The second phase of this assistive technology research project consists of integrating an on-screen keyboard (OSK) with an Integrated Development Environment (IDE) that implements a modified interface to expand functionality and facilitate interaction for users, specifically physically disabled individuals. Common assistive tools are on-screen keyboards and speech recognition software, such as Caribou, Simon and Dragon Naturally Speaking. Extensive research has been done on the efficacy of these tools, proving that they work well for controlled environments and specific tasks, but may not be useful for conditions such as motor disorders that inhibit the user’s mobility or pronunciation. Integrating their functionality to manage complex dynamic tasks is an aspect that this project explores.

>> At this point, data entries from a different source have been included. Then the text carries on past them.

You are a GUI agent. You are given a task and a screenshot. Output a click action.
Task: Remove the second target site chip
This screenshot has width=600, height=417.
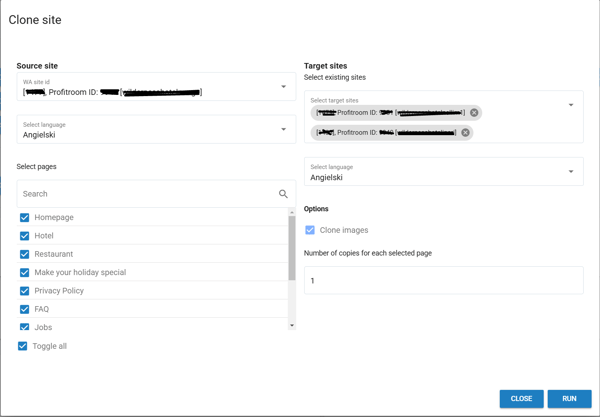tap(465, 132)
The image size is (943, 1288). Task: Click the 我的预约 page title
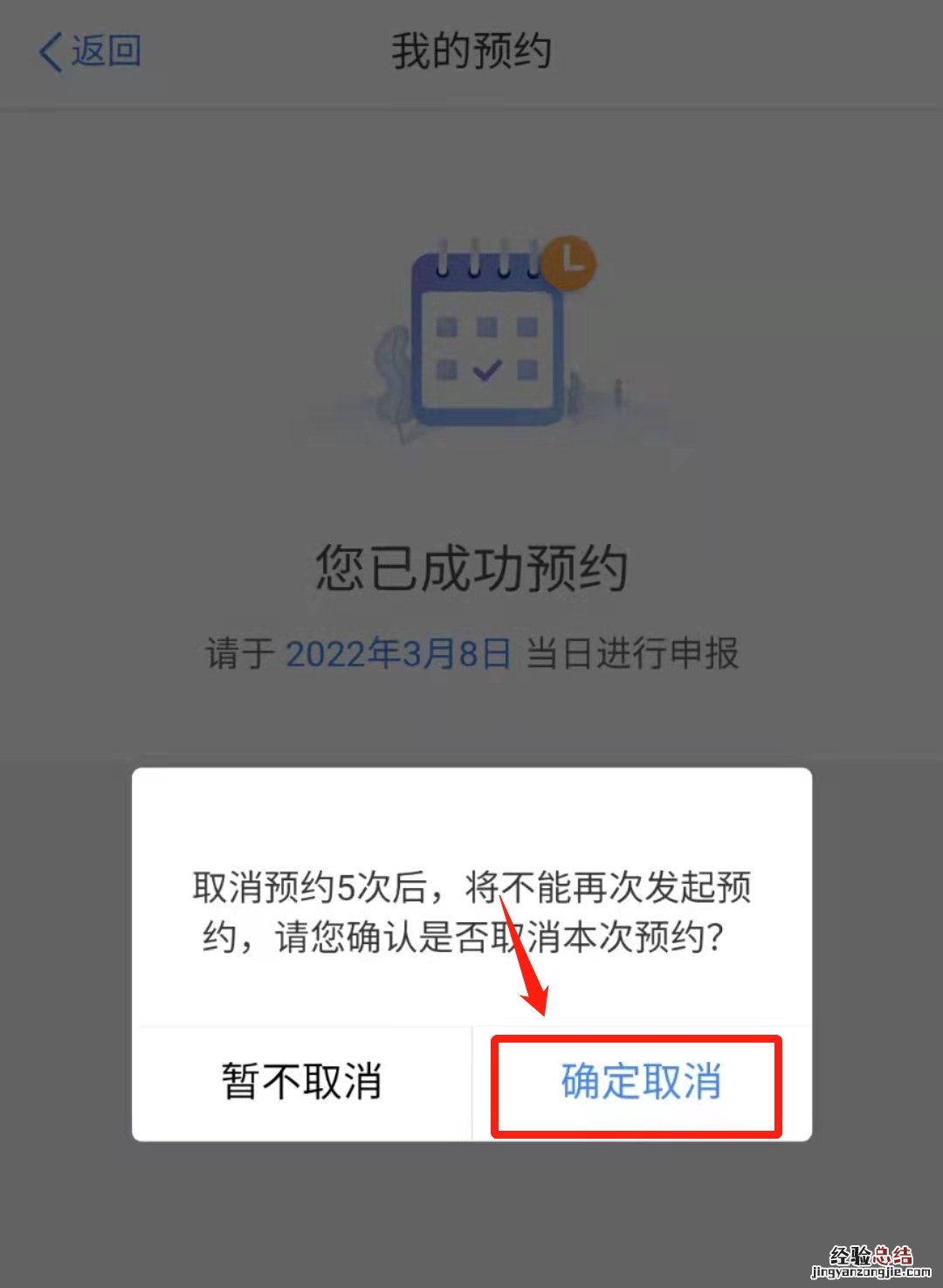click(x=472, y=51)
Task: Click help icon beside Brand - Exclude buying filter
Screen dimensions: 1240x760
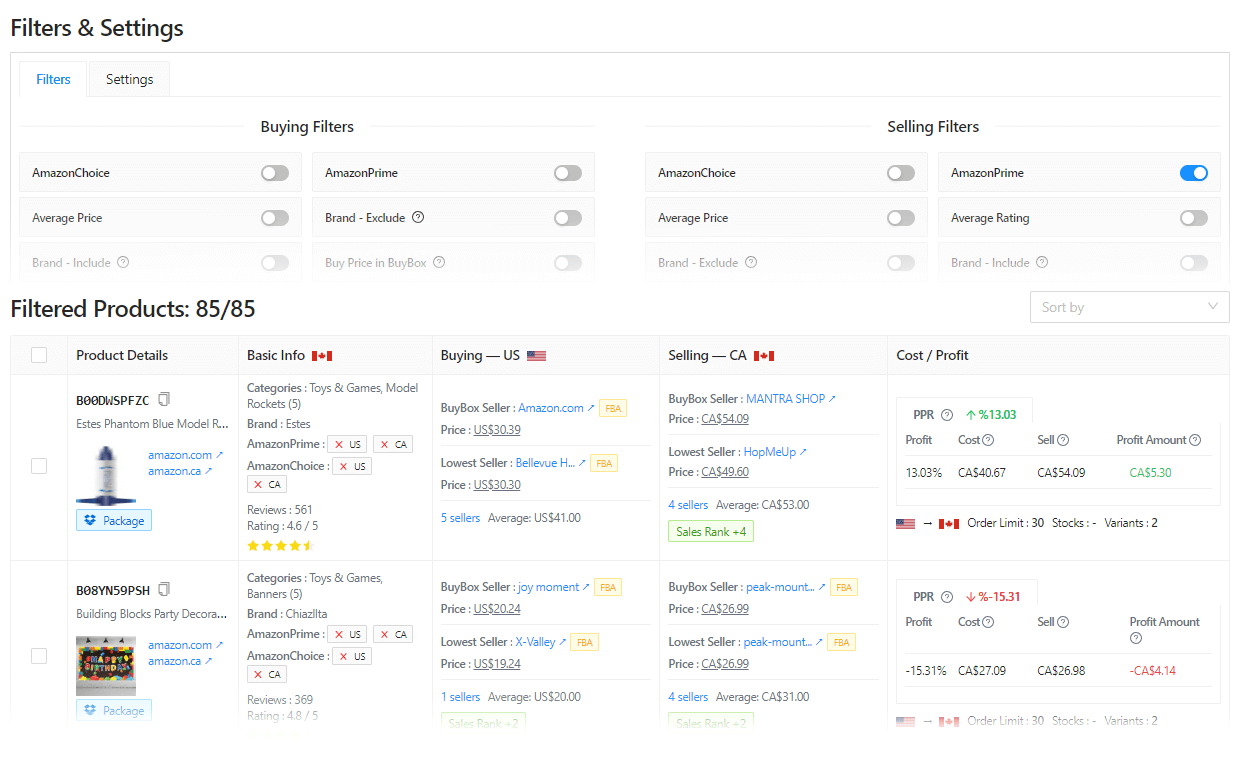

Programming is an arduous task for individuals with physical disabilities that rely on independent tools to interact with their digital environment. Providing a multimodal Integrated Development Environment where programming and its complex syntax and dynamic structure is key to lessening this burden. By modifying the static structure of a on-screen keyboard to dynamically adjust to the criteria of the environment, our project provides flexibility on what type of information is displayed to the users at a given moment. While facilitating and reducing keystrokes, the application’s speech recognition mode can perform any task available to it through the interface thereby reducing stress on extremities by relying on voice commands and taking advantage of convenient features as word completion, word prediction, embedded application commands (open, close, save), or grammar specific commands (comment, collapse, expand) that are available through both methods.

"Free" vs "Open Source"

Before we start to work on the Kavita project, we read about "free" and "open source" software projects, and the difference between them. It's important to understand that "free" projects isn't about non cost software projects, the word "free" carried with it a moral connotation. It's more about freedom to share and modify for any purpose, but it can't be marketing as proprietary software. In that way, the "open source" software projects can be shared, modified and also can be using as proprietary software. The word "open source" appears to be part of a vocabulary to talk about free software as a development of business methodology, instead of as moral reference.

Tuesday, July 16, 2013

Introduction

This blog is a collaboration between an Assistant Professor and me, an undergrad, to develop an assistive technology to help another student at the graduate level complete her dissertation. We are working on creating a multimodal On Screen Keyboard (OSK) that can interface with an Integrated Development Environment(IDE). We are hoping to integrate this technology into one of the Humanitarian Free and Open Source Software (HFOSS) communities.